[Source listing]
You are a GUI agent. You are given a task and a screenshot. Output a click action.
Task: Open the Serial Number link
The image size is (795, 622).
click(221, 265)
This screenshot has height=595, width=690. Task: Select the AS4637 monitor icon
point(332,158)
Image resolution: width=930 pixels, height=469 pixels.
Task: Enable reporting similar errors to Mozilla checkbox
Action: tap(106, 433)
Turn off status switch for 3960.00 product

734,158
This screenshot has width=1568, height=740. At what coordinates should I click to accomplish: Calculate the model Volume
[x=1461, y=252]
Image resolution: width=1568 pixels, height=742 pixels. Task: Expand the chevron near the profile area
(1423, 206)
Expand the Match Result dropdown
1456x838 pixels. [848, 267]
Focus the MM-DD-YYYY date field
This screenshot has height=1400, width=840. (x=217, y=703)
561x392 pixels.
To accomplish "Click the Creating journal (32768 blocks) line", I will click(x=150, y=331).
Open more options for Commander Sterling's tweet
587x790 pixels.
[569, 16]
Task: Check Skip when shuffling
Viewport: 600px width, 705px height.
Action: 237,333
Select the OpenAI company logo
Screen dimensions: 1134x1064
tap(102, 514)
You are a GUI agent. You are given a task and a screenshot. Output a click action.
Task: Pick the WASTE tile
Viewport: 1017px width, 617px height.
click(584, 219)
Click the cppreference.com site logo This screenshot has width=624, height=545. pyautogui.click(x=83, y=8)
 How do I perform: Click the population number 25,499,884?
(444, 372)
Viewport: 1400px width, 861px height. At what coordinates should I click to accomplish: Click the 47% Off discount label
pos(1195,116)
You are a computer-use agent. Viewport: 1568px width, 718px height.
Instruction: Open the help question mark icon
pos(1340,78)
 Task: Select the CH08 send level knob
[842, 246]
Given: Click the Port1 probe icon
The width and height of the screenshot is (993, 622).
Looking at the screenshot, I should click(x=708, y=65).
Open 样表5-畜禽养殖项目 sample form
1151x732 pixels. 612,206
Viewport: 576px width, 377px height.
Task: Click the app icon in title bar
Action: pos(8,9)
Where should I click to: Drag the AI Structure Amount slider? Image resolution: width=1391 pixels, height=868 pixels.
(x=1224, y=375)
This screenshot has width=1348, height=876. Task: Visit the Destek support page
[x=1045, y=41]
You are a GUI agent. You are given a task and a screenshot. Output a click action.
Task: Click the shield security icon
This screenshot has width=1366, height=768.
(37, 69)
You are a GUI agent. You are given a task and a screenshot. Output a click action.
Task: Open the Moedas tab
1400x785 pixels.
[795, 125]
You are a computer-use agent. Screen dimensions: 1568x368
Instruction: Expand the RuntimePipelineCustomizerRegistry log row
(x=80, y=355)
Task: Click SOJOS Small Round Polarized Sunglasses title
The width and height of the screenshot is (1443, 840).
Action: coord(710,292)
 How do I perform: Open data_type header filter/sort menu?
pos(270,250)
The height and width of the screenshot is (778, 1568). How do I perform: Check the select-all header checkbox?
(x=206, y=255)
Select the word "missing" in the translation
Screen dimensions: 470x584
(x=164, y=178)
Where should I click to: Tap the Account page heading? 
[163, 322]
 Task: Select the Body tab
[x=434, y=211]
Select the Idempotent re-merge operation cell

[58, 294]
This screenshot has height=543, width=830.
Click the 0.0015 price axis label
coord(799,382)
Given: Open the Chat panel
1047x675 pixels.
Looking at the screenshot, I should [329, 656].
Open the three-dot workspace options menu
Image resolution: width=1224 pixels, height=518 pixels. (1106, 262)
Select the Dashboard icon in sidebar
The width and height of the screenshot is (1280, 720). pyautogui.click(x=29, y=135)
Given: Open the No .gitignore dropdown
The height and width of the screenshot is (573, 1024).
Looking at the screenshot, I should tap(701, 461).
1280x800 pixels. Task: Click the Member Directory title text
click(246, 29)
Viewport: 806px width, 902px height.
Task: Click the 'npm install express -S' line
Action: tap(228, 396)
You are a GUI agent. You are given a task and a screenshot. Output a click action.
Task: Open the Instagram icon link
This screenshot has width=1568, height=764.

### THE EXERCISE
Reproduce the listing above word for word, with nothing left out or changed.

### FINISHED EXERCISE
You are a GUI agent. You are given a task and a screenshot. Output a click action.
Task: Open the Serial Number link
The image size is (795, 622).
click(221, 265)
This screenshot has height=595, width=690. Task: Select the AS4637 monitor icon
point(332,158)
Image resolution: width=930 pixels, height=469 pixels.
Task: Enable reporting similar errors to Mozilla checkbox
Action: tap(106, 433)
Turn off status switch for 3960.00 product

734,158
This screenshot has width=1568, height=740. At what coordinates should I click to accomplish: Calculate the model Volume
[x=1461, y=252]
Image resolution: width=1568 pixels, height=742 pixels. Task: Expand the chevron near the profile area
(1423, 206)
Expand the Match Result dropdown
1456x838 pixels. [848, 267]
Focus the MM-DD-YYYY date field
This screenshot has height=1400, width=840. (x=217, y=703)
561x392 pixels.
To accomplish "Click the Creating journal (32768 blocks) line", I will click(x=150, y=331).
Open more options for Commander Sterling's tweet
587x790 pixels.
[569, 16]
Task: Check Skip when shuffling
Viewport: 600px width, 705px height.
Action: 237,333
Select the OpenAI company logo
Screen dimensions: 1134x1064
tap(102, 514)
You are a GUI agent. You are given a task and a screenshot. Output a click action.
Task: Pick the WASTE tile
Viewport: 1017px width, 617px height.
click(584, 219)
Click the cppreference.com site logo This screenshot has width=624, height=545. pyautogui.click(x=83, y=8)
 How do I perform: Click the population number 25,499,884?
(444, 372)
Viewport: 1400px width, 861px height. At what coordinates should I click to accomplish: Click the 47% Off discount label
pos(1195,116)
You are a computer-use agent. Viewport: 1568px width, 718px height.
Instruction: Open the help question mark icon
pos(1340,78)
 Task: Select the CH08 send level knob
[842, 246]
Given: Click the Port1 probe icon
The width and height of the screenshot is (993, 622).
Looking at the screenshot, I should click(x=708, y=65).
Open 样表5-畜禽养殖项目 sample form
1151x732 pixels. 612,206
Viewport: 576px width, 377px height.
Task: Click the app icon in title bar
Action: pos(8,9)
Where should I click to: Drag the AI Structure Amount slider? Image resolution: width=1391 pixels, height=868 pixels.
(x=1224, y=375)
This screenshot has width=1348, height=876. Task: Visit the Destek support page
[x=1045, y=41]
You are a GUI agent. You are given a task and a screenshot. Output a click action.
Task: Click the shield security icon
This screenshot has width=1366, height=768.
(37, 69)
You are a GUI agent. You are given a task and a screenshot. Output a click action.
Task: Open the Moedas tab
1400x785 pixels.
[795, 125]
You are a computer-use agent. Screen dimensions: 1568x368
Instruction: Expand the RuntimePipelineCustomizerRegistry log row
(x=80, y=355)
Task: Click SOJOS Small Round Polarized Sunglasses title
The width and height of the screenshot is (1443, 840).
Action: coord(710,292)
 How do I perform: Open data_type header filter/sort menu?
pos(270,250)
The height and width of the screenshot is (778, 1568). How do I perform: Check the select-all header checkbox?
(x=206, y=255)
Select the word "missing" in the translation
Screen dimensions: 470x584
(x=164, y=178)
Where should I click to: Tap the Account page heading? 
[163, 322]
 Task: Select the Body tab
[x=434, y=211]
Select the Idempotent re-merge operation cell

[58, 294]
This screenshot has height=543, width=830.
Click the 0.0015 price axis label
coord(799,382)
Given: Open the Chat panel
1047x675 pixels.
Looking at the screenshot, I should [329, 656].
Open the three-dot workspace options menu
Image resolution: width=1224 pixels, height=518 pixels. (1106, 262)
Select the Dashboard icon in sidebar
The width and height of the screenshot is (1280, 720). pyautogui.click(x=29, y=135)
Given: Open the No .gitignore dropdown
The height and width of the screenshot is (573, 1024).
Looking at the screenshot, I should tap(701, 461).
1280x800 pixels. Task: Click the Member Directory title text
click(246, 29)
Viewport: 806px width, 902px height.
Task: Click the 'npm install express -S' line
Action: tap(228, 396)
You are a GUI agent. You are given a task and a screenshot. Output a click action.
Task: Open the Instagram icon link
This screenshot has width=1568, height=764.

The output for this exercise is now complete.